I don't understand.. how can the SPHERE be the SHADOW?
Like a rainbow man. The sphere is a shadow of particles. The thing just has the necessary ability to make its shadow curved and spherical due to the nature of how the particles reflec light.
You have to remember that AT fields exist there so there could be any number of surfaces for light to bounce off and form a sphere
>>8148345
leliel
>>8148345
It's a shitty anime from the 90s. Science isn't it's selling point.
>>8148892
>it's selling point
its selling point
>>8148345
They used some abstraction of shadow that works in any number of dimensions.
They used shadow as shape that is created when you collapse object along some axis. This is analogous to casting a shadow, because in our world shadows are 2D shapes created from 3D objects. You can imagine shadows in 2D world, they would create 1D lines from 2D shapes. Similarly when you have 4D objects, it casts 3D shadow, for example a sphere. We live in 3D world so we can only see a shadow of 4D angel, just like fictional 2D creatures that lives in 2D worlds, could only see 2D shadows of objects from our world.

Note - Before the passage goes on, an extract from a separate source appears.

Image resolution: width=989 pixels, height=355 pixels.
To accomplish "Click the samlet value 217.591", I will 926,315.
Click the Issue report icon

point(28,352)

The rest of leliel is complete bullshit though.
>>8148956
What about the depth of the shadow. Understanding that it was meme anime science, shadows do really have some depth?
>>8148961
I don't remember anything about depth of the shadow. What was that about?
>trying to find scientific accuracy in an anime about depression and emotional trauma
>>8148961
Im not a weeb, so I don't actually know what the context is, but the mathematical representation of a shadow of a 4 dimensional object would have 3 dimensions to it so yes, it would have depth.